A Southampton-based company has been heavily fined by the Southampton Magistrates’ Court after a worker was seriously injured in the course of their employment.

Mr Joshua Senior, 25, was working for his employer, Pfiefer Rope & Tackle Ltd, at the Rock (UK) adventure centre in Kent on 25 August 2010 when the accident occurred. Mr Senior was preparing to undertake a practice parachute landing course and had ascended to the top of the tower in order to do so. However, the rope that Mr Senior had been supplied with was defective and as he made his descent it unravelled, causing him to drop almost thirty feet (nine metres) to the ground below. This resulted in his sustaining serious injuries to his back, including a broken back, and being paralysed from the waist down for almost six months. He slowly regained the use of his limbs in hospital over the six-month period and after a period of time had to have his right ankle amputated as the injury was so bad.

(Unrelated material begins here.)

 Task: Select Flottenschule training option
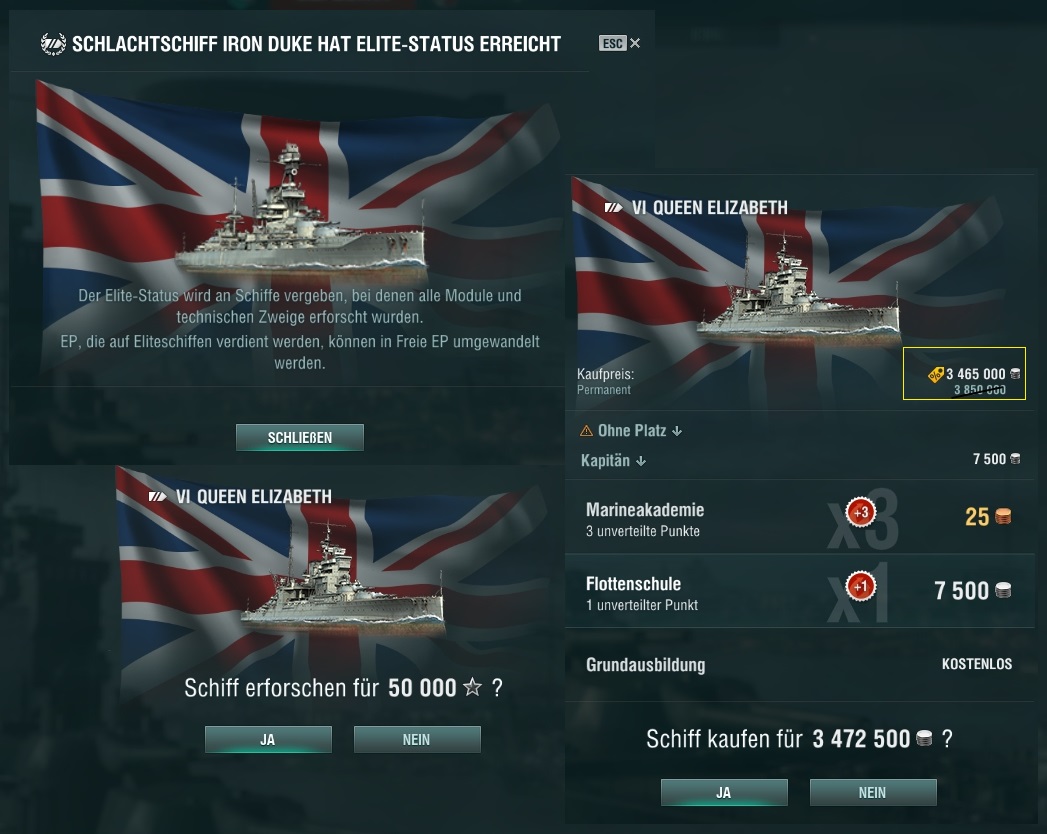tap(800, 591)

The Health and Safety Executive was notified of the accident and investigated the circumstances of the fall. This investigation resulted in a recommendation that the company be prosecuted for a potential breach of health and safety laws, namely s.3(1) of the Health and Safety at Work etc Act 1974 – that the company had failed to take reasonably practicable steps to ensure the health, safety and welfare of its employees at work.

The case came before the Southampton Magistrates’ Court earlier this month and the company pleaded guilty to a breach of the above Act. The court therefore fined the company £20,000 and ordered it to pay the prosecution’s costs, which amounted to £6,348.

It is not currently known whether Mr Senior has claimed or will claim personal injury against the company. It is also not known whether the injured employee was able to return to work with the company or at all and, if so, in what capacity.

Marc Hadrill, a personal injury solicitor at law firm Redmans, commented: “Businesses in the United Kingdom have an obligation to comply with UK health and safety legislation, including a duty to ensure that all reasonably practicable measures are taken to minimize the risk to employees and third parties’ health, safety and welfare in the workplace.”

HSE Specialist Inspector Steve Simmons-Jacobs said after the judgment: “Rope and sling manufacturers have a duty to their customers and others to ensure that the product is suitable for the designed loads and that their quality control systems are robust and effective at all times. Companies must realise that their systems may be critical to the health and safety of the people who use their products.”